Programming environment
This guide is for setting up your own machine with the software needed to work through the weekly and mandatory exercises in IN4080 Natural Language Processing. For most of our work, we will use Python, extended with various packages.
We recommend you to install the environment on your own computer. This setup is covered in the section Setup with Anaconda below. You can also work on the IFI machines. Details about this option are available at the end of this document.
Setup with Anaconda
Download and install either Anaconda or Miniconda
For the differences between the two, see here.
Follow the online guides to install Anaconda or Miniconda. Once you have a working shell with Conda installed, you can continue here.
You should now have access to the conda command.
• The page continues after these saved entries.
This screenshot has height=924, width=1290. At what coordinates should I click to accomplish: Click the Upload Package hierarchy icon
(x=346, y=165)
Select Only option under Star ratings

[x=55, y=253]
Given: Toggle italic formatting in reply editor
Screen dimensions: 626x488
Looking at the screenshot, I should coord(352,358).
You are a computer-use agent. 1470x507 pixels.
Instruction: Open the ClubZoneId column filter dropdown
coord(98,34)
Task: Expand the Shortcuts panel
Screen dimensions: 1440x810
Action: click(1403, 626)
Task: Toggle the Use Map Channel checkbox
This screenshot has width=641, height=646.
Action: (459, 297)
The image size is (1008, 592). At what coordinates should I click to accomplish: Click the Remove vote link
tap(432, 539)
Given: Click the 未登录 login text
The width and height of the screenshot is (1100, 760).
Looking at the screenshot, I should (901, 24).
For a quick test, execute the conda command without any arguments.
conda
You are recommended to download the conda cheat sheet and keep it at hand.
Create environment
Make sure that you are in the directory with the environment.yml
file that you can download here.
The following command will create an environment named in4080_2024
with all the Python modules that we'll use in the course.
conda create --name in4080_2024
Activate the environment
To activate the environment
conda activate in4080_2024
If you want to get back to your standard Python and packages:
conda deactivate
Installing packages
We can add packages while creating an environment
conda create --name in4080_2024 python<=3.9 numpy pandas
- python<=3.9 will specify which version of python you want for your environment.
Install packages into a previously created environment either by activating the environment you want to modify or specifying the environment name on the command line:
# via environment activation
conda activate in4080_2024
conda install matplotlib
# via command line option
conda install --name in4080_2024 matplotlib
In Windows you can choose the environment from the start menu. There is also an option to open Jupyter Notebooks directly in your browser. This is the recommended way of working in this course.
Working on IFI machines
Please contact the course teachers to get access to the machines. The information below is from previous years and may be outdated.
IFI?machines
On an IFI terminal, the default python is now
opt/ifi/anaconda3/bin/python3
This means that when you start a python/jupyter notebook session, you get access to all these packages.
Remote login
You may login remotely to the IFI-machines when working from home. The recommended solution is now to use VDI, see here
It will (eventually) give you access to the same environment as when you login directly to an IFI linux machine. However, you will not have access to the /projects/nlp/. You will have to download data within nltk when needed.